Many species of nontuberculous mycobacteria (NTM) have long been identified as important causes of human disease, the incidence of which is rising. Several reports have suggested increasing trend of both in vitro and in vivo resistance to available treatment regimes. The aim of this study was to evaluate antibiotic susceptibility of clinically relevant NTM isolates using standard microbroth dilution test. Antimicrobial susceptibility testing was performed following National Committee for Clinical Laboratory Standards methods for NTM isolates, including 85 Mycobacterium fortuitum, 39 Mycobacterium chelonae, and 30 Mycobacterium abscessus subsp. abscessus as rapidly growing mycobacteria and 48 Mycobacterium simiae and 40 Mycobacterium kansasii as slowly growing mycobacteria.
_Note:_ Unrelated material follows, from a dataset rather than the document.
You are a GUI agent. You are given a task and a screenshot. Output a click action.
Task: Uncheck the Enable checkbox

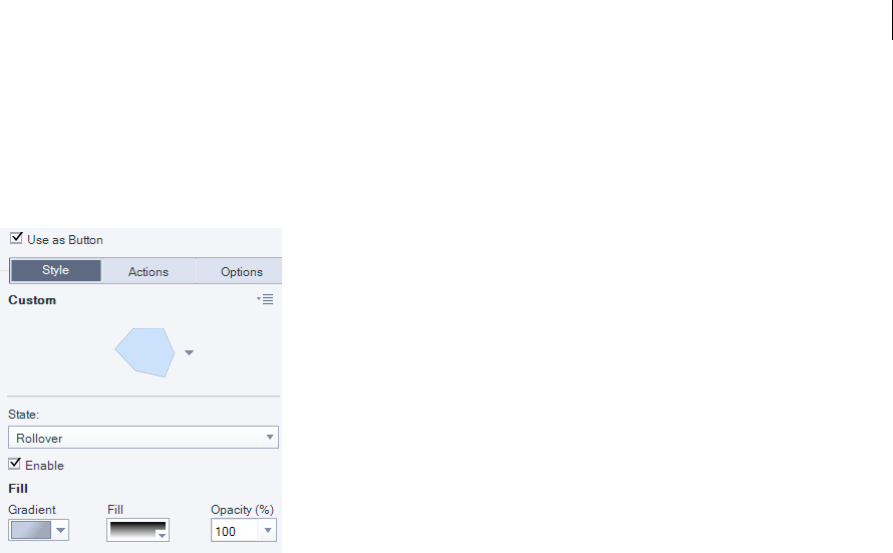14,464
All isolates were recovered from various types of clinical samples and identified by multilocus sequence analysis. Trimethoprim-sulfamethoxazole (TMP-SMZ), amikacin, tobramycin, clarithromycin, moxifloxacin, linezolid, and imipenem showed better activity against M. fortuitum rather than meropenem, ciprofloxacin, cefoxitin, and doxycycline. Amikacin was active against 93% of M. abscessus subsp. abscessus. Linezolid, clarithromycin, cefoxitin, ciprofloxacin, imipenem, moxifloxacin, tobramycin, TMP-SMZ, doxycycline, and meropenem showed some activities on M. abscessus subsp. abscessus as well. The majority of M. abscessus subsp. abscessus and M. chelonae strains were multidrug resistant. Among the 40 isolates of M. kansasii, all were susceptible to ethambutol, isoniazid, clarithromycin, moxifloxacin, and linezolid. These isolates were also resistant to doxycycline and 50% were resistant to rifampicin and ciprofloxacin. M. simiae was resistant to clarithromycin, doxycycline, isoniazid, and TMP-SMZ, and the majority of isolates showed high levels of resistance to linezolid, ethambutol, ciprofloxacin, streptomycin, and rifampicin. The majority of M. simiae isolates were multidrug resistant. Our data confirm the need for performing of standard susceptibility testing of any clinically important NTM isolate.